要するに我々だってもちろん、VRで核戦争後の世界の住人になったり、雪山でドラゴンと対峙したいわけだから、まずは何ができるかというのを調べることになった。それで、これらの世界はひとつのオープンワールドとして動くことを目的に作られているわけだから「ああ、じゃあちょっとこのままだと難しいんで、一部だけ切り出してスカイリムってことにしちゃいましょう」というわけにはいかないことがわかったんだ。VRに合わせてスピンオフとして翻案するならともかく、基本的にそういう風には作ってないんだから整合性が取るのが大変だ。
だから、どうせVRにするならもう全部行こう、クエストやなんやら、みんなが『Skyrim VR』や『Fallout 4 VR』と聞いて期待するものは全部あるように、そのまま望んだように遊べるようにしよう、という方向で製品化が決まったんだ。
――業界的にはもうほとんど反則ですよね。VR専用のアクションRPGとかが「結構大きい世界作りましたよ、ボリュームありますよ」と頑張っている所に、「はい、『フォールアウト4』や『TES V: Skyrim』の世界がまるごと入ってます」とやってきたわけで。
ハインズ 「遊ぼうと思えば400時間遊べます(※)」とね(笑)。

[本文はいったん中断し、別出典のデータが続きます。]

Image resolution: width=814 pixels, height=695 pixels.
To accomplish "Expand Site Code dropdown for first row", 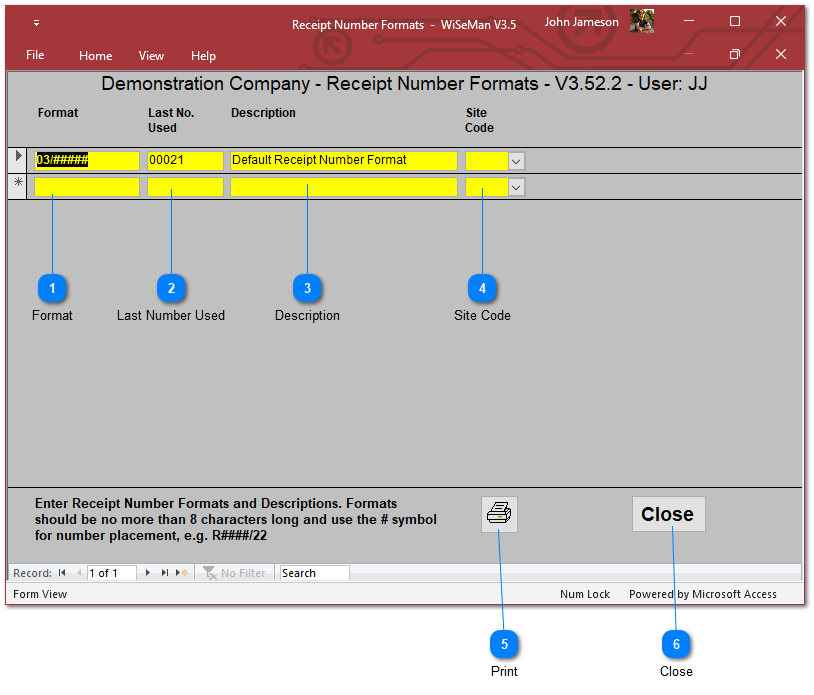I will (516, 160).
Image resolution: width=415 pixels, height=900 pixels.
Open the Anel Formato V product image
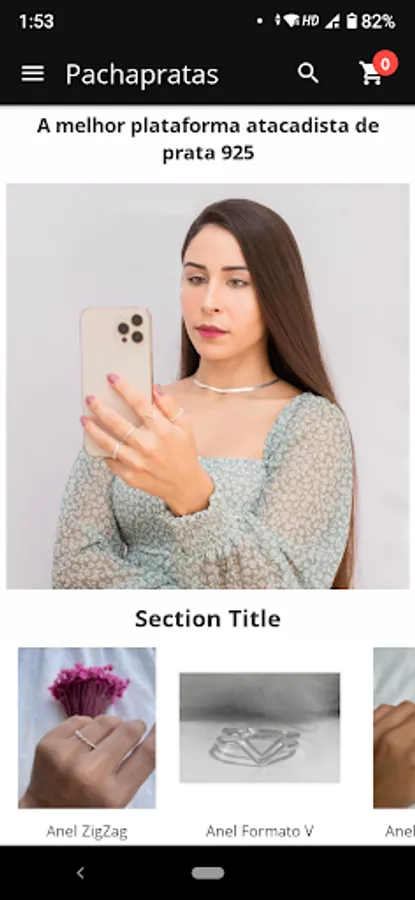[x=259, y=728]
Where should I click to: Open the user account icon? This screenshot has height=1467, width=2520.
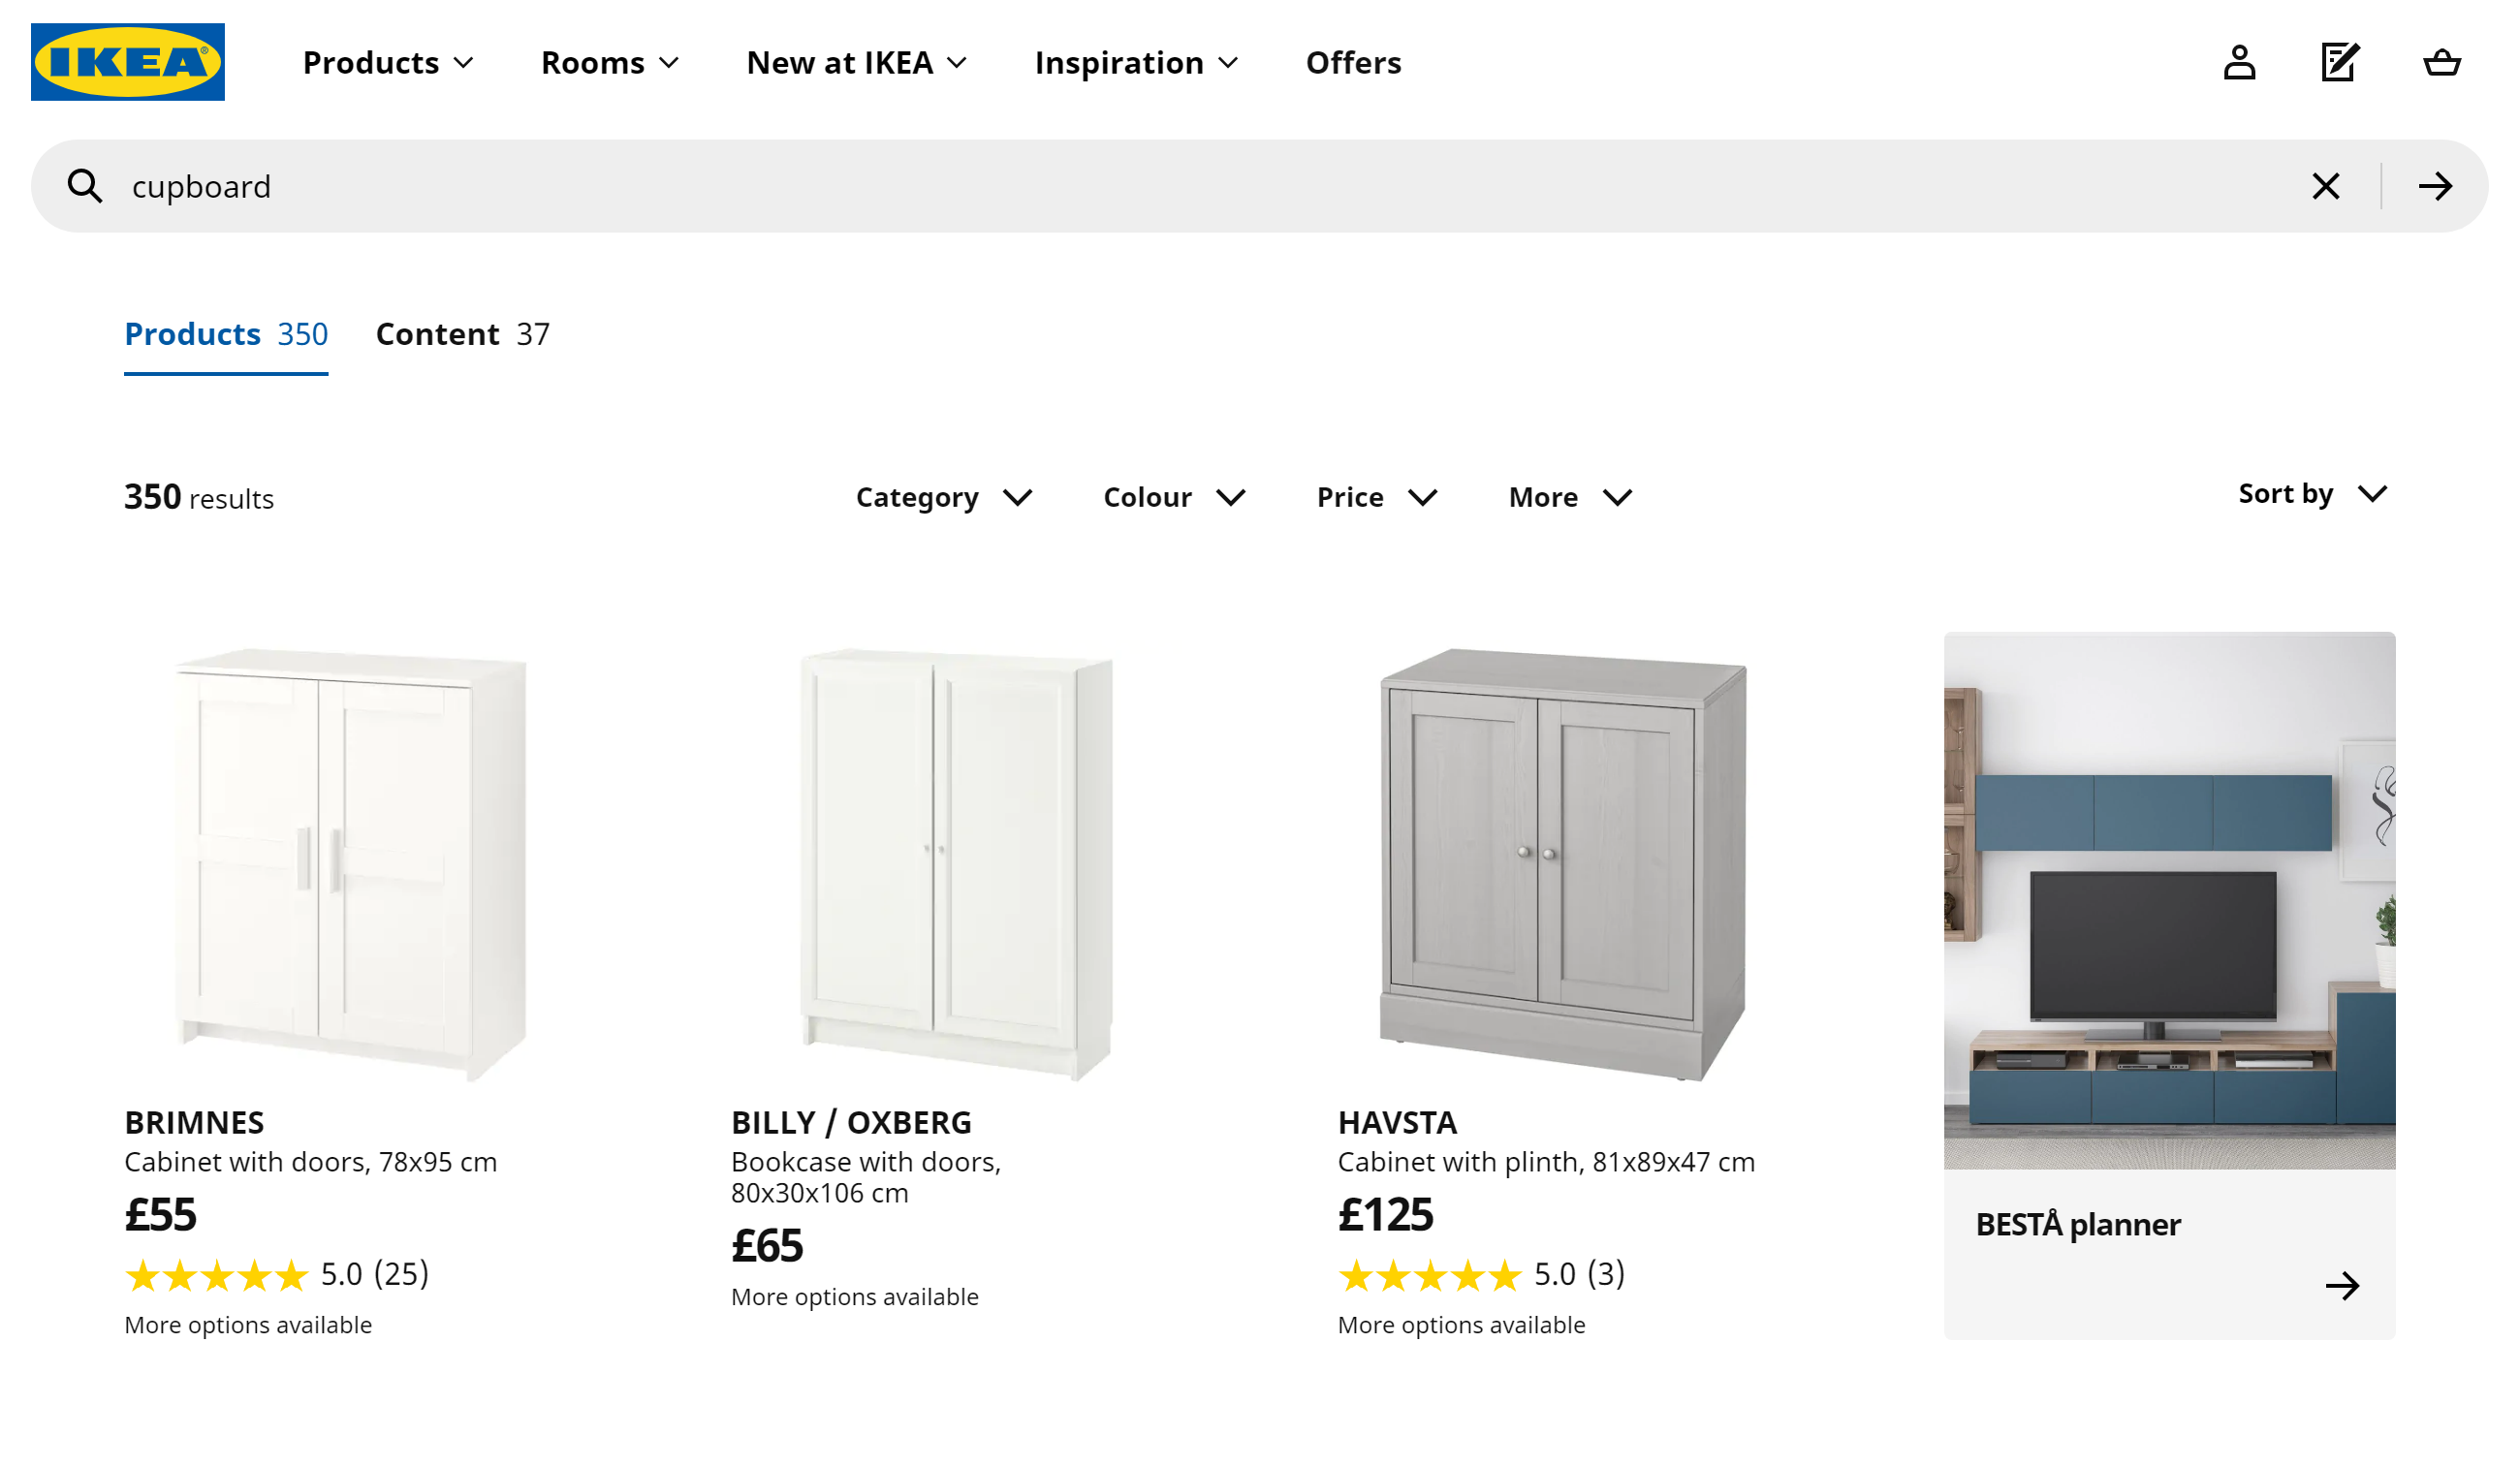(2239, 62)
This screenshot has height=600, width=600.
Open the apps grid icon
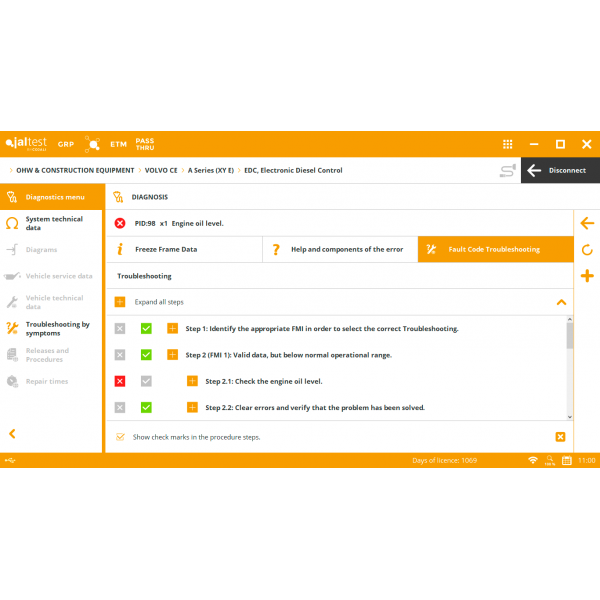(508, 144)
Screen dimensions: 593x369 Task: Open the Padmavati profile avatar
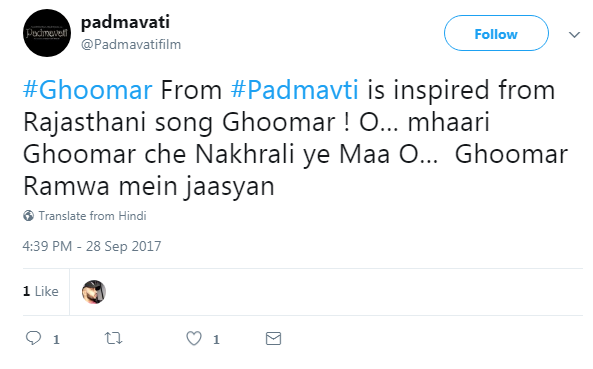click(47, 33)
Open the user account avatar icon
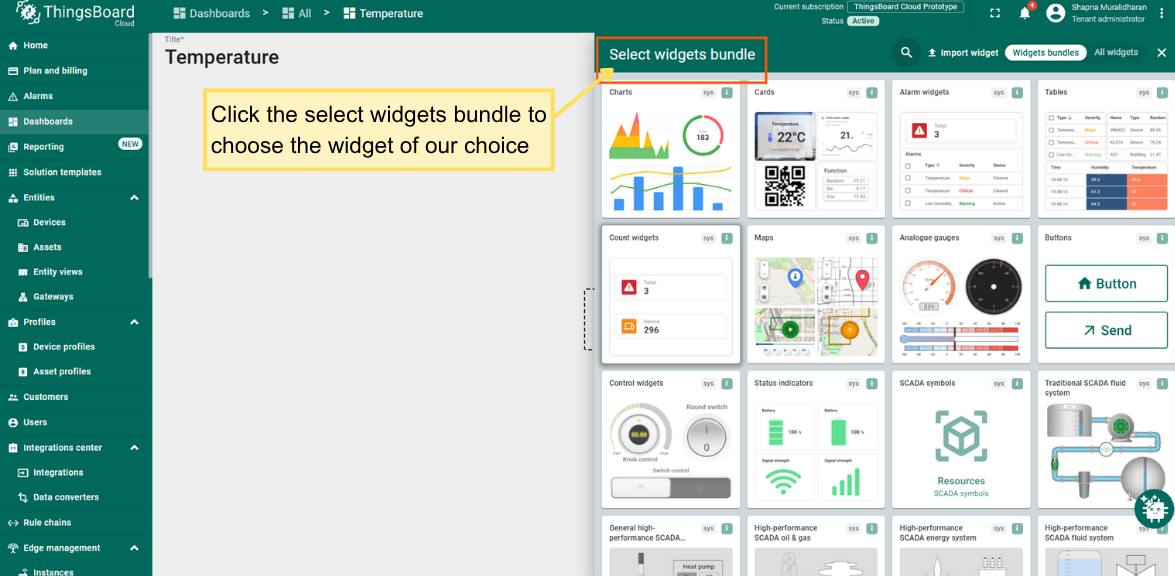 1055,13
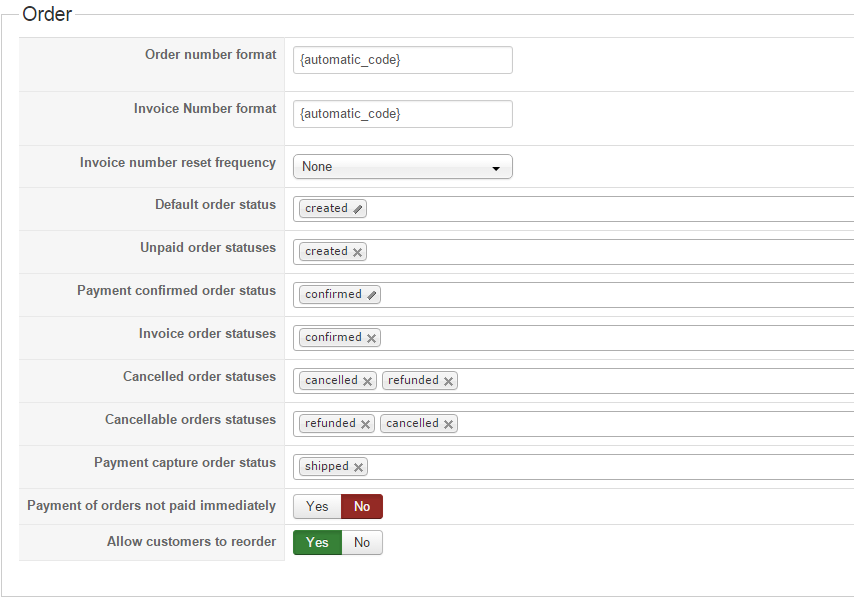This screenshot has width=854, height=597.
Task: Enable Payment of orders not paid immediately
Action: (317, 507)
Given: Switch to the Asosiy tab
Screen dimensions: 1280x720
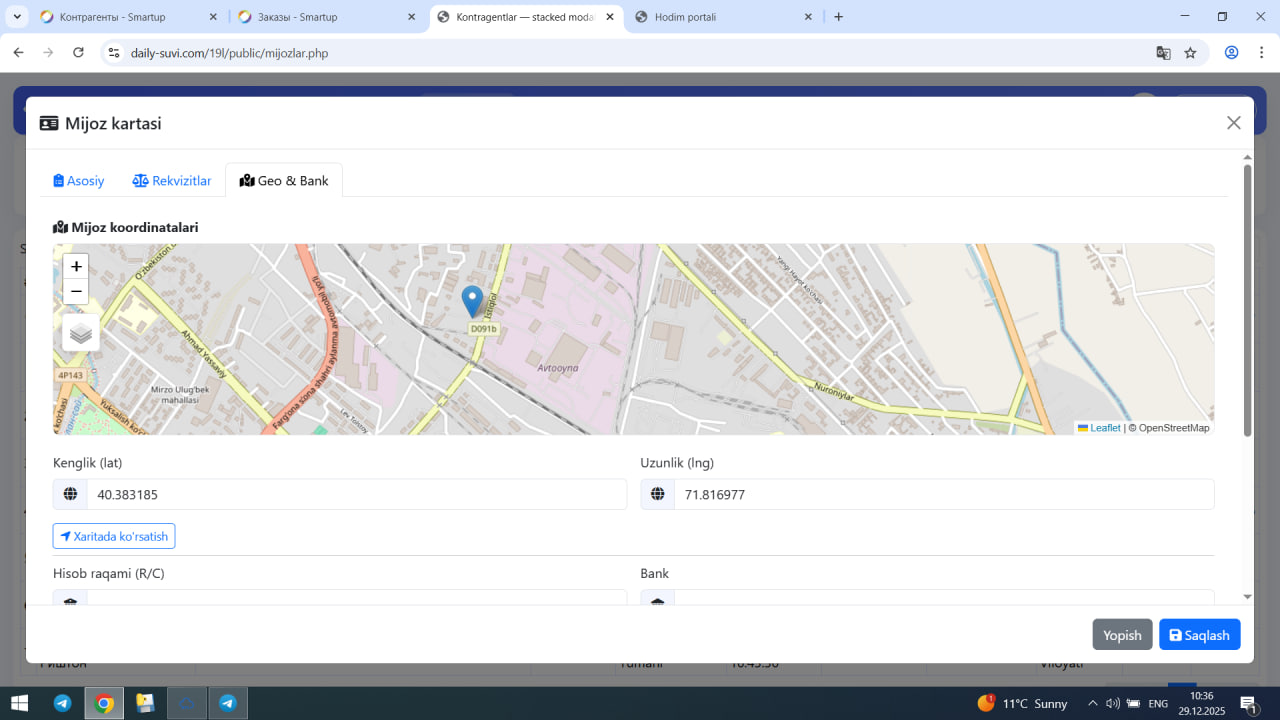Looking at the screenshot, I should [x=79, y=181].
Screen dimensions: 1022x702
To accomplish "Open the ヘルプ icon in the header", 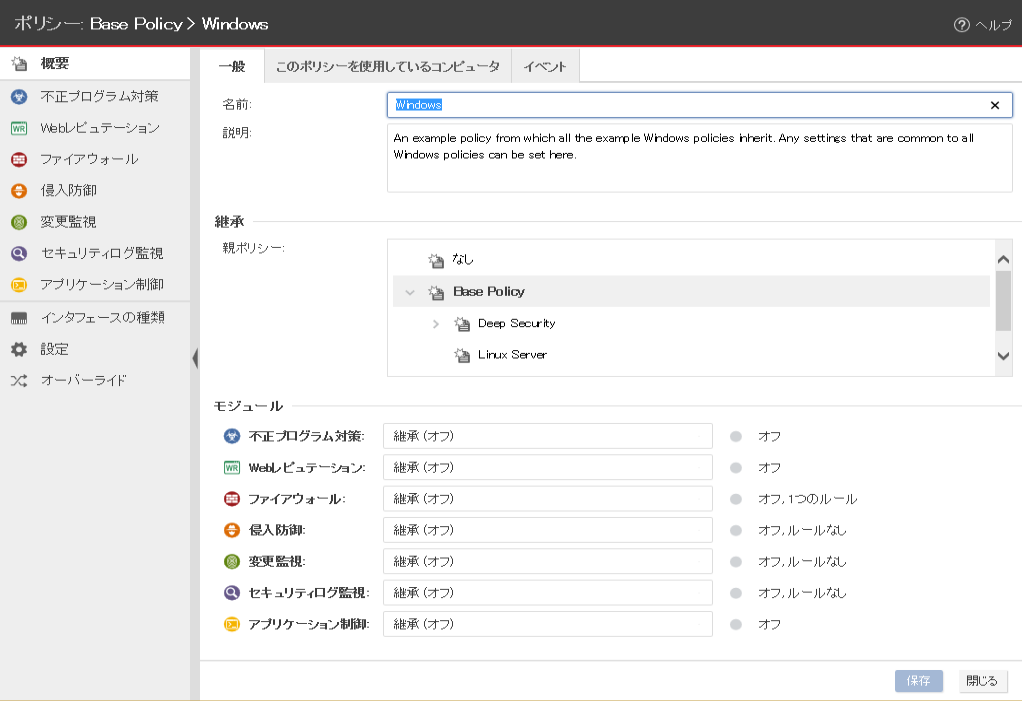I will coord(962,25).
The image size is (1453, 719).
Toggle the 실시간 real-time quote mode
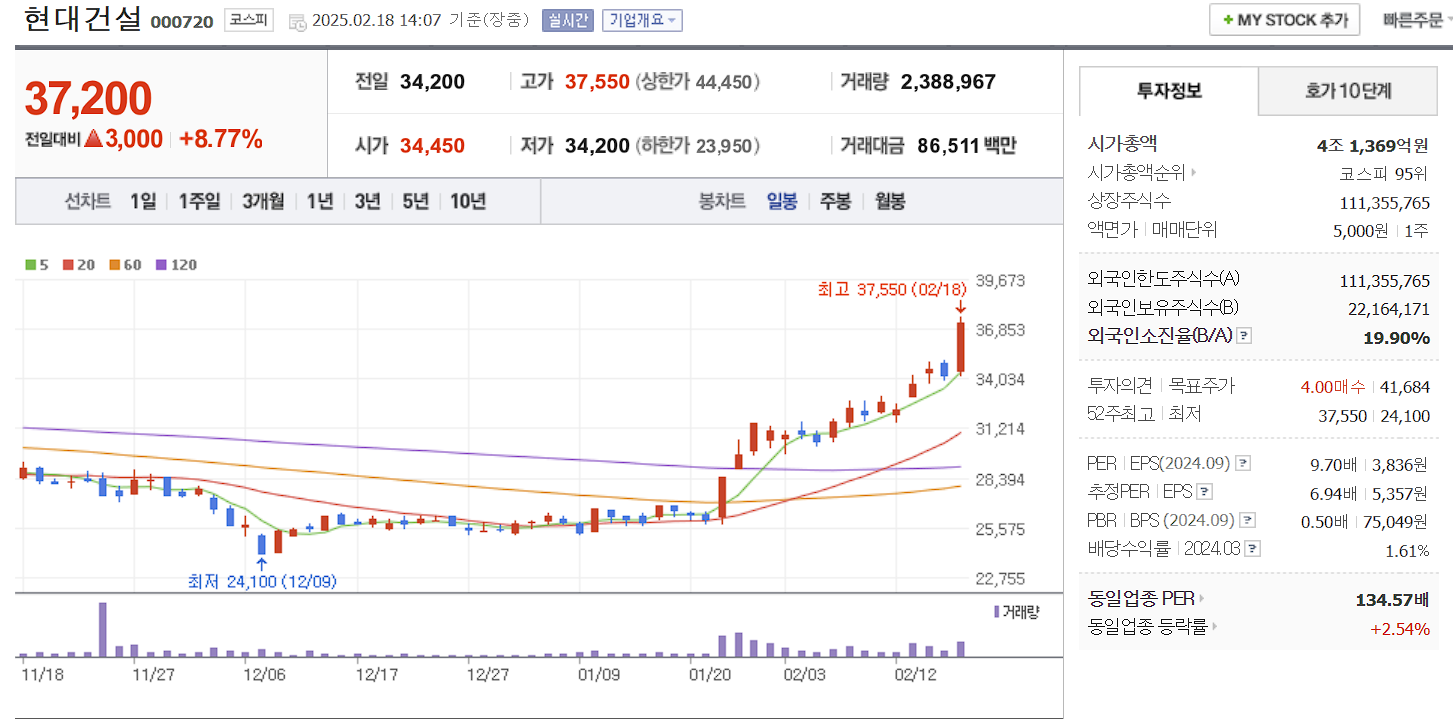coord(567,20)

そう、これまでVRに出てきたコンテンツとは結構性質が違うものになるだろうから、そこは面白いことになるんじゃないかと考えている。(※「400時間」というのは『フォールアウト4』発売時の売り文句のひとつ)
――グループの中で先行して研究を行っていたid SoftwareのVRへの研究投資は、これらのゲームにどれほど貢献していますか?
ハインズ とても大きい。id Softwareはもちろんidの作品にフォーカスしているけども、我々はグループのスタジオ間でさまざまな情報を共有しているから。これはVR技術だけじゃなくて、モバイルやらアートやら、エンジンもそうだし、ゲームデザインの手法なんかもね。
それと付け加えたいのは、この2作品についてはBethesda Game Studiosは数ヶ月前にグループに加わったEscalation Studios(※VRタイトルの開発経験がある)と協力して開発を行っている。Escalationはここダラスにあって、idと距離的にも近い。そうやってスタジオ間の協力をしているし、『Skyrim VR』についてはPSVRでスムーズに動かすためにソニーからさまざまな知見を提供してもらっている。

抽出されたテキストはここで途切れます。